Later in the 1950s McHugh developed a survey that he called the Sex Knowledge Inventory (SKI), a tool meant to be used by ministers, doctors or others who provided pre- or post-marriage counseling. The Inventory asked a variety of multiple-choice questions on topics ranging from human anatomy to menstruation and menopause to sexual pleasure. The questions are asked in a surprisingly nonjudgmental way for the time and were used to establish or work toward couples sharing similar understandings about sexual health and relationships.

McHugh published SKI himself, through his imprint Family Life Publications. By the 1960s he said that thousands of churches, synagogues, medical professionals and therapists used it to counsel high school students, college students and couples.
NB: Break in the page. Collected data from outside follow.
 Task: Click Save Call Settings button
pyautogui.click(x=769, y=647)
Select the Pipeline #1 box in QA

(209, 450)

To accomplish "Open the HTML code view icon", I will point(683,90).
Family Life Publications was originally based out of a P.O. box at Duke, but in response to a 1961 complaint sent to Duke’s administration about the content of the Inventory, Provost Marcus Hobbs wrote to McHugh to articulate Duke’s view of the matter:
“I trust it has been made clear that you should not use any titles, letterheads, etc., that in any way involve the University or your connection with the University. The basis of this is again that it is entirely a private enterprise and not a part of your University related research and is in no way supported by the University. It is an activity especially susceptible to misdirection if not kept in quite competent hands and the University would take a very dim view of any association which could leave it liable in fact or by association. This letter is not meant to disparage your efforts in this area. It is meant only to have recorded our understanding of the endeavor and our view that you participate in this as a psychologist on your own time and initiative and not as a member of the staff of the University.”
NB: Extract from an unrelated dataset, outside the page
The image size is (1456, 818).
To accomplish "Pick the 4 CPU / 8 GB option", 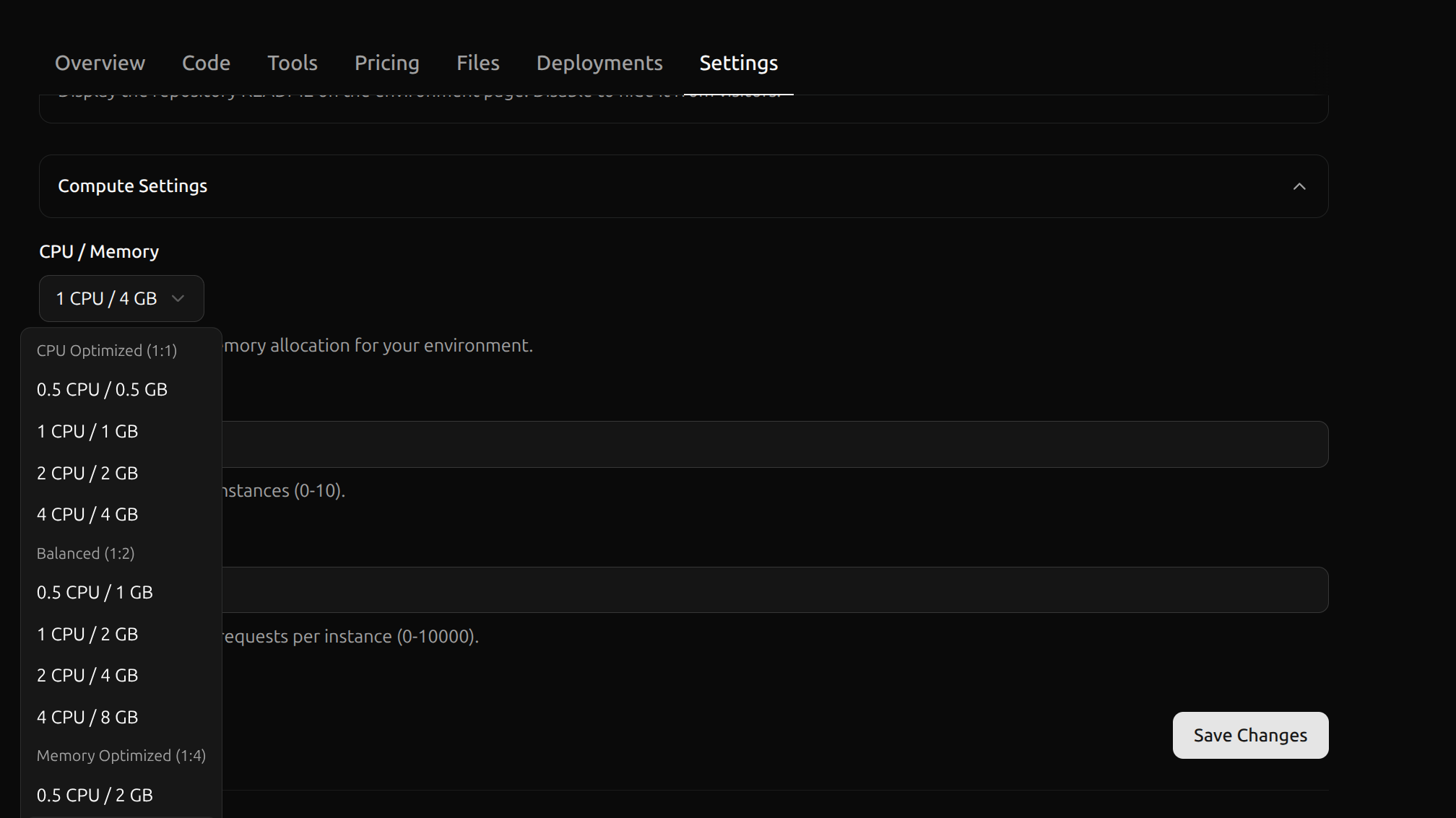I will pyautogui.click(x=87, y=717).
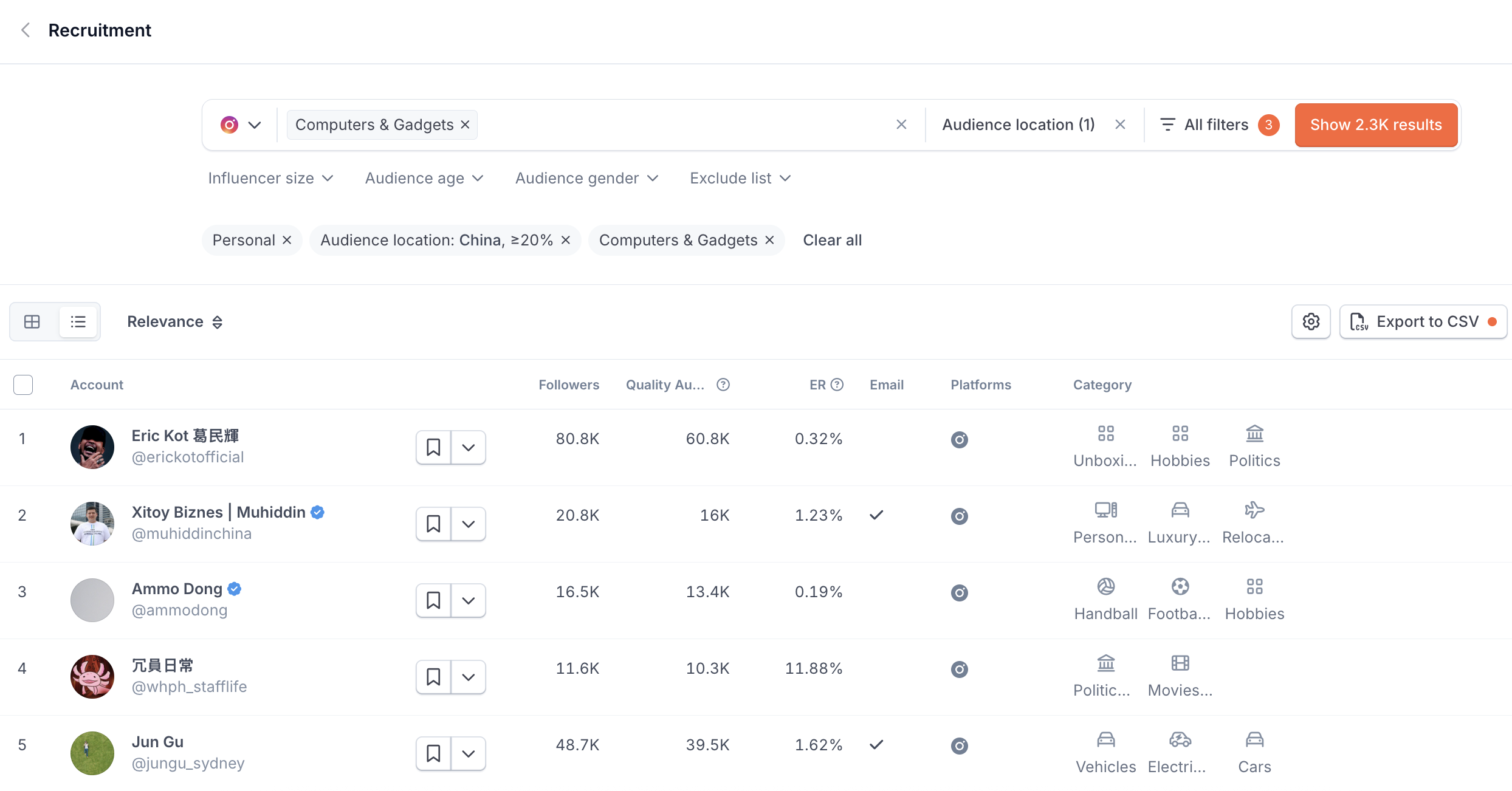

McHugh continued to forge his own path, taking a leave of absence in the early 1960s from the department to work on a project focusing on patient rehabilitation after hospital discharge, along with Drs. Wilbur C. Davison and James Semans. McHugh also served as a consultant to a General Electric training film called “The Inner Man Steps Out,” which asked managers to feel empathy with their workers. He also later consulted on the 1964 film “Black Like Me.”
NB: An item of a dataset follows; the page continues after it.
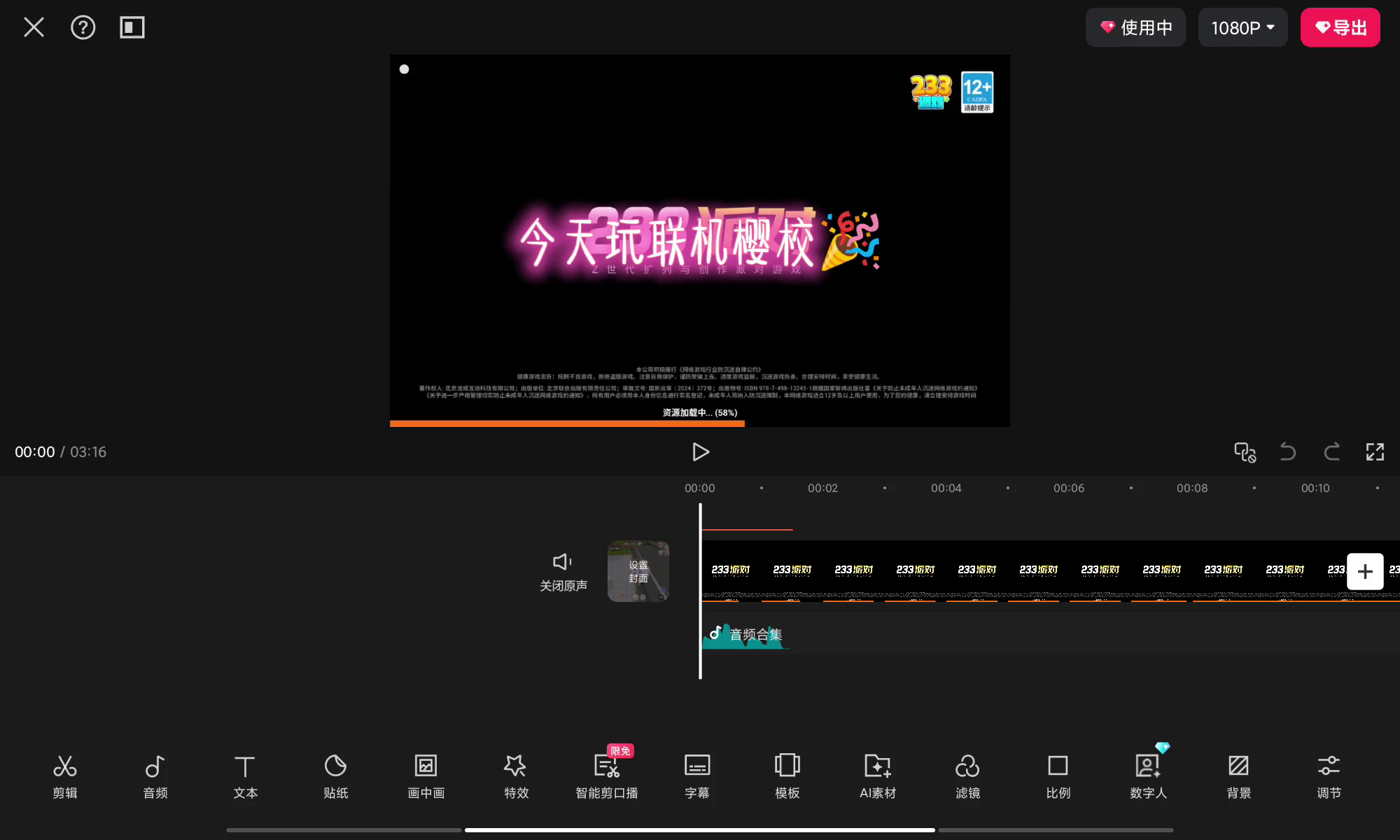This screenshot has height=840, width=1400.
Task: Open the 调节 adjustment options
Action: point(1329,776)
In addition, McHugh kept publishing through Family Life Publications, including “A Courtship Analysis and A Dating Problems Checklist.” He also created other inventories based on the original SKI: the Venereal Disease Knowledge Inventory, a Drug Knowledge Inventory and an Alcohol Knowledge Inventory. He saw these as tools for clear information and demystification. As he told Lookin 1970, “We’ve classified the use of drugs as very, very bad. Young people need objective information if they are to believe this. They need facts about drugs to make intelligent behavior choices … if someone teaches him the facts without threatening him, he is more likely not to experiment with drugs.” After his retirement from the faculty in 1970, McHugh lived in Saluda, North Carolina, where he died in 1981. McHugh was an unconventional faculty member at Duke, but his work helped popularize parenting classes and age-appropriate sex education. He received criticism from some who felt the publications were too explicit about the issues they focused on. The areas he studied – sex, drugs, struggles with parenting, challenges of adolescence – remained complicated and at times hard to talk about, but McHugh introduced an empathetic and fact-based approach to make having such conversations a little easier.